What you have to do
Print the records below exactly; all of them are needed.

[Pixel coordinate grounding data]
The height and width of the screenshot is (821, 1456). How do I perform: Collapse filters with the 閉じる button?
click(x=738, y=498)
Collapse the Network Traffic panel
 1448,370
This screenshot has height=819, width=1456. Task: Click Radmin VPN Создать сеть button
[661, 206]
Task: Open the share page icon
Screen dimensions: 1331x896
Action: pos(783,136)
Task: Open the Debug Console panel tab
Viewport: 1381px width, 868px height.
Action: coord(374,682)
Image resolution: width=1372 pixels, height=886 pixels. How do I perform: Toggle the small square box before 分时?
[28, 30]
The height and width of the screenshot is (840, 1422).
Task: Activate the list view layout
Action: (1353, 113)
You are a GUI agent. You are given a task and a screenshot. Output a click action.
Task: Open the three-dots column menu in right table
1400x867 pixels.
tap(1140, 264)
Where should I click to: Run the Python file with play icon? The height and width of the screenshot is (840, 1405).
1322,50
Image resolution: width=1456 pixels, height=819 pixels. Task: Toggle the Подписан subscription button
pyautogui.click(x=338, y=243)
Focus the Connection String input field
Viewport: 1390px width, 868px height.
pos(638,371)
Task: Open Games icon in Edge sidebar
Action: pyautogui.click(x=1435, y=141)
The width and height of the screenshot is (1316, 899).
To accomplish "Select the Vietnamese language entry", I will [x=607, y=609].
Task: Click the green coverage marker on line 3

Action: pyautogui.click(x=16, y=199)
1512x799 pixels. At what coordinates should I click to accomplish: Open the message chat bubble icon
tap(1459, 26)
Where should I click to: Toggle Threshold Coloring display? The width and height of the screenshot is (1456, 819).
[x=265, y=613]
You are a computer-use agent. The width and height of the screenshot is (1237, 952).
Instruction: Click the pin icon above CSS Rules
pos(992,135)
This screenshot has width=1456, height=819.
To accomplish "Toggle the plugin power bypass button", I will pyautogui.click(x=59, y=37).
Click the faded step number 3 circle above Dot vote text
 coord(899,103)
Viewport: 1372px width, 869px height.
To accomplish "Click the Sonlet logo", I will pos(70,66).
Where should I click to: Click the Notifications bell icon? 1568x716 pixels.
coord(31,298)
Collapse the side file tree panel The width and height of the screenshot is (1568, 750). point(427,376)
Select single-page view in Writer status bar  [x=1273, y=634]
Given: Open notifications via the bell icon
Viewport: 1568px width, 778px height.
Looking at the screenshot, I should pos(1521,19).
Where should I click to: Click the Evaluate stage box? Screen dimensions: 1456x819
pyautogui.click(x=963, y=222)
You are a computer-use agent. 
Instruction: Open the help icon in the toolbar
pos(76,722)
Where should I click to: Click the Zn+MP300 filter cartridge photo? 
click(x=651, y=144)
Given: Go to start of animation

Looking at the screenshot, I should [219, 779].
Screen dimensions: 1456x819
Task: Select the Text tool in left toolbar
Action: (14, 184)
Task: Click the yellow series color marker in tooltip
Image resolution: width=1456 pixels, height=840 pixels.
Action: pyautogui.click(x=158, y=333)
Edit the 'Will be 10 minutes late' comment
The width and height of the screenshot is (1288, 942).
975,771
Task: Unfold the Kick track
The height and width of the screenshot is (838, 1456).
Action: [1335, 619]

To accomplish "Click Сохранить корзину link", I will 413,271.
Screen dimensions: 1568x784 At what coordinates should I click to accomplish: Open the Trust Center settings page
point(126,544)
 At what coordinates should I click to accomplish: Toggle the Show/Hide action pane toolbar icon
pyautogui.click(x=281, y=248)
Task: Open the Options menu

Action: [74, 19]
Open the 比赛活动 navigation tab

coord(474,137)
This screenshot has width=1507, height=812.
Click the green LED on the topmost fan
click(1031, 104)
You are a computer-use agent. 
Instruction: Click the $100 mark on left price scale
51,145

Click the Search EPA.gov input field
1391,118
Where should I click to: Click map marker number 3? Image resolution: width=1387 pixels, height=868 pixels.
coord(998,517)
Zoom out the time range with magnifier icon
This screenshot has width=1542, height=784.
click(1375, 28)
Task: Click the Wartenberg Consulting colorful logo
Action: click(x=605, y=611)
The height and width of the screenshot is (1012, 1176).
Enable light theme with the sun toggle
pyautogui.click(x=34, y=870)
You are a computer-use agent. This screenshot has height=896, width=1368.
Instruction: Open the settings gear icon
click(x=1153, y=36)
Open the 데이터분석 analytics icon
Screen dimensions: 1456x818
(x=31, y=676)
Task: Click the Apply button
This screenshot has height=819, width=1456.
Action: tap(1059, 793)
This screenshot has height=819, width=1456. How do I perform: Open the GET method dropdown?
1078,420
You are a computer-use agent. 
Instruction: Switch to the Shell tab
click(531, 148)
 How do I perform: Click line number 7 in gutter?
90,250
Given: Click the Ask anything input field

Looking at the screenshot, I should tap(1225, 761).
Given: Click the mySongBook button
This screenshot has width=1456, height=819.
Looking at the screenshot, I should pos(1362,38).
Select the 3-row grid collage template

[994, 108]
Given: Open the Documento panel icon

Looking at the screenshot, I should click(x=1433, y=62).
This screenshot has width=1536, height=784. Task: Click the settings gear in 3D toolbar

Answer to this problem
The height and width of the screenshot is (821, 1456). How do I perform: Collapse filters with the 閉じる button?
click(x=738, y=498)
Collapse the Network Traffic panel
 1448,370
This screenshot has height=819, width=1456. Task: Click Radmin VPN Создать сеть button
[661, 206]
Task: Open the share page icon
Screen dimensions: 1331x896
Action: pos(783,136)
Task: Open the Debug Console panel tab
Viewport: 1381px width, 868px height.
Action: coord(374,682)
Image resolution: width=1372 pixels, height=886 pixels. How do I perform: Toggle the small square box before 分时?
[28, 30]
The height and width of the screenshot is (840, 1422).
Task: Activate the list view layout
Action: (1353, 113)
You are a GUI agent. You are given a task and a screenshot. Output a click action.
Task: Open the three-dots column menu in right table
1400x867 pixels.
tap(1140, 264)
Where should I click to: Run the Python file with play icon? The height and width of the screenshot is (840, 1405).
1322,50
Image resolution: width=1456 pixels, height=819 pixels. Task: Toggle the Подписан subscription button
pyautogui.click(x=338, y=243)
Focus the Connection String input field
Viewport: 1390px width, 868px height.
pos(638,371)
Task: Open Games icon in Edge sidebar
Action: pyautogui.click(x=1435, y=141)
The width and height of the screenshot is (1316, 899).
To accomplish "Select the Vietnamese language entry", I will [x=607, y=609].
Task: Click the green coverage marker on line 3

Action: pyautogui.click(x=16, y=199)
1512x799 pixels. At what coordinates should I click to accomplish: Open the message chat bubble icon
tap(1459, 26)
Where should I click to: Toggle Threshold Coloring display? The width and height of the screenshot is (1456, 819).
[x=265, y=613]
You are a computer-use agent. The width and height of the screenshot is (1237, 952).
Instruction: Click the pin icon above CSS Rules
pos(992,135)
This screenshot has width=1456, height=819.
To accomplish "Toggle the plugin power bypass button", I will pyautogui.click(x=59, y=37).
Click the faded step number 3 circle above Dot vote text
 coord(899,103)
Viewport: 1372px width, 869px height.
To accomplish "Click the Sonlet logo", I will pos(70,66).
Where should I click to: Click the Notifications bell icon? 1568x716 pixels.
coord(31,298)
Collapse the side file tree panel The width and height of the screenshot is (1568, 750). point(427,376)
Select single-page view in Writer status bar  [x=1273, y=634]
Given: Open notifications via the bell icon
Viewport: 1568px width, 778px height.
Looking at the screenshot, I should pos(1521,19).
Where should I click to: Click the Evaluate stage box? Screen dimensions: 1456x819
pyautogui.click(x=963, y=222)
You are a computer-use agent. 
Instruction: Open the help icon in the toolbar
pos(76,722)
Where should I click to: Click the Zn+MP300 filter cartridge photo? 
click(x=651, y=144)
Given: Go to start of animation

Looking at the screenshot, I should [219, 779].
Screen dimensions: 1456x819
Task: Select the Text tool in left toolbar
Action: (14, 184)
Task: Click the yellow series color marker in tooltip
Image resolution: width=1456 pixels, height=840 pixels.
Action: pyautogui.click(x=158, y=333)
Edit the 'Will be 10 minutes late' comment
The width and height of the screenshot is (1288, 942).
975,771
Task: Unfold the Kick track
The height and width of the screenshot is (838, 1456).
Action: [1335, 619]

To accomplish "Click Сохранить корзину link", I will 413,271.
Screen dimensions: 1568x784 At what coordinates should I click to accomplish: Open the Trust Center settings page
point(126,544)
 At what coordinates should I click to accomplish: Toggle the Show/Hide action pane toolbar icon
pyautogui.click(x=281, y=248)
Task: Open the Options menu

Action: [74, 19]
Open the 比赛活动 navigation tab

coord(474,137)
This screenshot has width=1507, height=812.
Click the green LED on the topmost fan
click(1031, 104)
You are a computer-use agent. 
Instruction: Click the $100 mark on left price scale
51,145

Click the Search EPA.gov input field
1391,118
Where should I click to: Click map marker number 3? Image resolution: width=1387 pixels, height=868 pixels.
coord(998,517)
Zoom out the time range with magnifier icon
This screenshot has width=1542, height=784.
click(1375, 28)
Task: Click the Wartenberg Consulting colorful logo
Action: click(x=605, y=611)
The height and width of the screenshot is (1012, 1176).
Enable light theme with the sun toggle
pyautogui.click(x=34, y=870)
You are a computer-use agent. This screenshot has height=896, width=1368.
Instruction: Open the settings gear icon
click(x=1153, y=36)
Open the 데이터분석 analytics icon
Screen dimensions: 1456x818
(x=31, y=676)
Task: Click the Apply button
This screenshot has height=819, width=1456.
Action: tap(1059, 793)
This screenshot has height=819, width=1456. How do I perform: Open the GET method dropdown?
1078,420
You are a computer-use agent. 
Instruction: Switch to the Shell tab
click(531, 148)
 How do I perform: Click line number 7 in gutter?
90,250
Given: Click the Ask anything input field

Looking at the screenshot, I should tap(1225, 761).
Given: Click the mySongBook button
This screenshot has width=1456, height=819.
Looking at the screenshot, I should pos(1362,38).
Select the 3-row grid collage template

[994, 108]
Given: Open the Documento panel icon

Looking at the screenshot, I should click(x=1433, y=62).
This screenshot has width=1536, height=784. Task: Click the settings gear in 3D toolbar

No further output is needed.